The congressional probe of Operation Fast and Furious was led by Senator Chuck Grassley of Iowa and Rep. Darrell Issa of California. Both expressed “outrage and indignation” over the incident and called on Mr. Holder to “hold people accountable.”
Jason Weinstein, a top aide to Assistant Attorney General Lanny Breuer, resigned from the Justice Department on September 18. Kenneth Melson, former ATF Acting Director, retired from the Justice Department on September 19. The ATF, according to the Journal, said it would “use the report to pursue disciplinary investigations which could result in firings or other administrative sanctions.”
Perhaps Senator Grassley and Representative Issa can now be persuaded to “express outrage and indignation” regarding an even more “seriously flawed” operation being conducted by the Justice Department. I refer to the ongoing efforts to ensnare those who would look at child pornography. I say “seriously flawed” because the current approach to solving the problem of the spread of child pornography, can never achieve results other than negative ones that cause ‘unnecessary harm and confusion.” These results include the totally unnecessary incarceration of tens of thousands of individuals; the effective destruction of their families; and – most important of all – the inadvertent aiding in the distribution of child pornography not only to adults but to children as young as 11 years old. Eleven years old is the average age at which children are exposed to Internet pornography and, sad to say, if one can find pornography, one can find child pornography.
At the Reform Sex Offender Laws (RSOL) National Conference in early September in Albuquerque, New Mexico, Senator Cisco McSorley of that state said, “I am sick and tired of politicians who won’t take a stand on controversial issues.”

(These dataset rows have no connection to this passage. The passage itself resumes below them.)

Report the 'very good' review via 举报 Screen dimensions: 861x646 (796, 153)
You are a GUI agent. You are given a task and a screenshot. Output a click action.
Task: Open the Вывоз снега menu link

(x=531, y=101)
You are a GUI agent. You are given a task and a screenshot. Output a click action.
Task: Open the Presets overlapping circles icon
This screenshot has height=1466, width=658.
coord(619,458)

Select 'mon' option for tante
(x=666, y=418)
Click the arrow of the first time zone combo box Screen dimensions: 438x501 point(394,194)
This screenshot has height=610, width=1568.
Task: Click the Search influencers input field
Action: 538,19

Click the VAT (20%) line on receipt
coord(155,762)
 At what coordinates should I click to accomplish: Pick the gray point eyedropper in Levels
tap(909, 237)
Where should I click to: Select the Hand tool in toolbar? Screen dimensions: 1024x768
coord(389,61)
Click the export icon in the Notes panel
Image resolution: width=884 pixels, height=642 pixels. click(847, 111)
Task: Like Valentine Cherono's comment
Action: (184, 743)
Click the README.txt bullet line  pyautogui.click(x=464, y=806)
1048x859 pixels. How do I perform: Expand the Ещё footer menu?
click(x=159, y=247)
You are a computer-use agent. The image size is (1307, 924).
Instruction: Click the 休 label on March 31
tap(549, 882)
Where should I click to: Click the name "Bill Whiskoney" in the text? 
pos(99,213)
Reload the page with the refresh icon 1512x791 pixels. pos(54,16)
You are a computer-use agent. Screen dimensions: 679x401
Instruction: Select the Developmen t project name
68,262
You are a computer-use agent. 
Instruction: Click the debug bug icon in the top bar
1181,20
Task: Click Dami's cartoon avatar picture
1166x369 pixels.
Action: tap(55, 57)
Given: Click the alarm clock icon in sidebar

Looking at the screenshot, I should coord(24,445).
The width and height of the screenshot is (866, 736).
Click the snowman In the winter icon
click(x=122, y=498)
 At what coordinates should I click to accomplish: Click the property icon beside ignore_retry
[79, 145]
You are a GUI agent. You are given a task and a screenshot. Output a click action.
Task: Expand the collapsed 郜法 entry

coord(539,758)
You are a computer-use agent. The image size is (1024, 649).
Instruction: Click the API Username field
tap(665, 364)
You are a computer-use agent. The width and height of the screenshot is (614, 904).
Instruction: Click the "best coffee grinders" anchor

Perhaps Senator McSorley can get together with Senator Grassley and Representative Issa and stand up to do the right thing, which is to demand that the Justice Department and Internet Service Providers move immediately to end the “unnecessary harm and confusion” that this preventable pandemic causes in America each and every day. The victims suffer; the families of victims suffer; the families of those incarcerated for viewing these images suffer; those arrested suffer and society itself suffers immeasurably.
Given the fact that much of what transpires today is preventable, I am not sure that “harm and confusion” even begins to come close to describing the avoidable carnage wrought by another “pattern of serious failures” in this tragic chapter in American history. More jail time is not the answer.
More people in jail is not the answer. The answer is to eliminate the images; to stop them from entering this nation’s homes in the first place; to use available technology to prevent, not promote illegal activity.
Justice Holmes also heard another case in which he made a comment I find particularly relevant. The case was Schenck vs. the United States (1919) and it was a famous one that concerned an individual’s right to free speech. Justice Holmes said that the Constitutional right of free speech did not give an individual the right to stand up in a crowded theater and shout “fire”, creating a panic.
Any time discussions are entered into concerning the blocking of anything on the Internet, the subject of free speech emerges. Let us consider the words of Justice Holmes in “Schenck”: The question in every case is whether the ”words used are used in such circumstances and are of such a nature as to create a clear and present danger that they will bring about the substantive evils that Congress has the right to prevent.”
In this case, child pornography constitutes “the words.” The “clear and present danger” to this nation by child pornography can hardly be disputed. The “substantive evil” that child pornography brings into this country’s homes is not only the right of Congress to prevent, it is Congress’ duty.
Let us hope that Mr. Grassley, Mr. Issa, Mr. McSorley or any of the other men and women elected to serve the people of this country stand up and address this problem in the right way.
They have the power to lock the door on child pornography. And they must.